But Shamron was in no particular hurry to see them, for he was quite certain he knew more about the terrible events that evening in Paris than they ever would.

For one hour Shamron sat in his chair, stone-faced, smoking one cigarette after another, watching CNN International on one television, the BBC on another, French state television on the third. He didn’t particularly care what the correspondents had to say-they knew next to nothing at this point, and Shamron knew he could put words in their mouths with one five-minute phone call. He wanted to hear from the witnesses, the people who had seen the assassination with their own eyes. They would tell him what he wanted to know.

A German girl, interviewed on CNN, described the auto accident that preceded the assault: “There were two vehicles, a van of some sort, and a sedan. Maybe it was a Peugeot, but I can’t be sure. Traffic on the bridge came to a standstill in a matter of seconds.”
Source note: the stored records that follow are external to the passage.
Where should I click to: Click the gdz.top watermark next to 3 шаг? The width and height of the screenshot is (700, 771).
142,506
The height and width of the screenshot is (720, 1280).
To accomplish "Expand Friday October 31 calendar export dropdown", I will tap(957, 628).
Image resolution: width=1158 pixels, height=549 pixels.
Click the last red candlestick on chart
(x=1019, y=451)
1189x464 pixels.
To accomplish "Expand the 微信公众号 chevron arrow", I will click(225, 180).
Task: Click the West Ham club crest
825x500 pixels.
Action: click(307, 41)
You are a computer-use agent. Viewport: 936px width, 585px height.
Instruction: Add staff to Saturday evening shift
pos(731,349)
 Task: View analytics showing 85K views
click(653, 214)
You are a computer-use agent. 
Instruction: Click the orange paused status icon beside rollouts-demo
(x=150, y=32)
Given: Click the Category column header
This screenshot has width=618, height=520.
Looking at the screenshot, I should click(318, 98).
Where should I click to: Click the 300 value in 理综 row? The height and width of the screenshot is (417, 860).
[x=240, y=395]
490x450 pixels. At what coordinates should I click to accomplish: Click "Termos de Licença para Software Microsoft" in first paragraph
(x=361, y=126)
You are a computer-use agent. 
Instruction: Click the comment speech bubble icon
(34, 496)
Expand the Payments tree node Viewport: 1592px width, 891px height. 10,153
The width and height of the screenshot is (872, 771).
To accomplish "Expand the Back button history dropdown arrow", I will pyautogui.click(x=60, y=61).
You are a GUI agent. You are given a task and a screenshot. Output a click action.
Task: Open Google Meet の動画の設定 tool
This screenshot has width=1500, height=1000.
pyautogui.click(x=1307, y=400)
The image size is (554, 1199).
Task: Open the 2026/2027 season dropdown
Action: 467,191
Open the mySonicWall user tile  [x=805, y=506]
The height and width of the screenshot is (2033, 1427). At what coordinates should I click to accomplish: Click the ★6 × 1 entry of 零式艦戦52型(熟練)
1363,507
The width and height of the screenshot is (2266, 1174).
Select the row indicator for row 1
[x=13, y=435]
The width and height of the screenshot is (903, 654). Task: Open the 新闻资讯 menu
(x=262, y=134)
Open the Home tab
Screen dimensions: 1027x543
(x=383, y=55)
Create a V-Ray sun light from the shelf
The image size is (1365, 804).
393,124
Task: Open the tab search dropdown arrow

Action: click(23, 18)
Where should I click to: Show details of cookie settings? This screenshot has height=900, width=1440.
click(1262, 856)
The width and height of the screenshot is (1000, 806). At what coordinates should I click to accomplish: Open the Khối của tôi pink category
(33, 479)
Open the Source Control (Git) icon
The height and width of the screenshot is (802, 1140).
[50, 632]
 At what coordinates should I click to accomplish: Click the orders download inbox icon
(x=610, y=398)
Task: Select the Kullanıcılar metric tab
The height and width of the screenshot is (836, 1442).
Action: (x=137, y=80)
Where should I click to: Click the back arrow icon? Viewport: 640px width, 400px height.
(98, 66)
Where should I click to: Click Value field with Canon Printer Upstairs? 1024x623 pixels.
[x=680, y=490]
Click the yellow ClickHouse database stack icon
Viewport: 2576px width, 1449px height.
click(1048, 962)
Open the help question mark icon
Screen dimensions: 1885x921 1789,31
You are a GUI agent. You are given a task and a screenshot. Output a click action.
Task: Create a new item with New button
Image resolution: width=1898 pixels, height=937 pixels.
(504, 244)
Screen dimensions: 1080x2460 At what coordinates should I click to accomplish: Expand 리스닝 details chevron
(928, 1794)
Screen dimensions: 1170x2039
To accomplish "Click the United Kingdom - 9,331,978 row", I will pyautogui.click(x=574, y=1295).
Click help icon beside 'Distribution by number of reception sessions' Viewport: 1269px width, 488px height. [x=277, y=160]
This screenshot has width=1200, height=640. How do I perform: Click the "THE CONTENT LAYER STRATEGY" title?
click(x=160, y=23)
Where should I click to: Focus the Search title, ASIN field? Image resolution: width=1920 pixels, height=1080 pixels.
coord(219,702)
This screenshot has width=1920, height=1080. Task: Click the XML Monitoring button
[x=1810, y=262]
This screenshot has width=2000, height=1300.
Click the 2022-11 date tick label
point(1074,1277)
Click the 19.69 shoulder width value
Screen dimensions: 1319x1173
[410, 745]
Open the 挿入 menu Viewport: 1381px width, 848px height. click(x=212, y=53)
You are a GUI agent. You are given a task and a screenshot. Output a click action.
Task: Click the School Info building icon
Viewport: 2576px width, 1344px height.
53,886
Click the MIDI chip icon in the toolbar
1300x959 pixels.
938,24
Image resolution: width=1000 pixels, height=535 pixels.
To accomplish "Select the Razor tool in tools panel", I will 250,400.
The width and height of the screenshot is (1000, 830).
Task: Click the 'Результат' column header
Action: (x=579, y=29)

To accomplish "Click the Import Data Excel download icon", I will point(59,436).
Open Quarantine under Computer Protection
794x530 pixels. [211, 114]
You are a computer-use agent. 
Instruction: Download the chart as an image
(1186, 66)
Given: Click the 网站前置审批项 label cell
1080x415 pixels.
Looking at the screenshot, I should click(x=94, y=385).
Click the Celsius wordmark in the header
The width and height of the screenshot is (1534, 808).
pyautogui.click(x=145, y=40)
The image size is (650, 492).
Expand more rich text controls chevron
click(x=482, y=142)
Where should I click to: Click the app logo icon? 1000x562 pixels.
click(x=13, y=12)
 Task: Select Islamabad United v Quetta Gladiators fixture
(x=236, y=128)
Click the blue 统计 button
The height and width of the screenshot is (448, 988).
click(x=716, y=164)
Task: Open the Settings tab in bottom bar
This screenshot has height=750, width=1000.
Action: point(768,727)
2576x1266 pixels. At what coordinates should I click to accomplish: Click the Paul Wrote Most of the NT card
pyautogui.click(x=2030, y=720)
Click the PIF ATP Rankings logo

Shamron used his remote to mute CNN and turn up the volume on the BBC. A taxi driver from the Ivory Coast described the killer: dark hair, well dressed, good-looking, cool. The killer had been with a girl on the bridge when the accident occurred: “A blond girl, a little heavy, a foreigner, definitely not French.” But the taxi driver saw nothing else, because he took cover beneath the dashboard when the bomb went off and didn’t look up again until the shooting stopped.

Shamron removed a scuffed leather-bound notebook from his shirt pocket, laid it carefully on the desk, and opened it to a blank page. In his small precise hand he wrote a single word.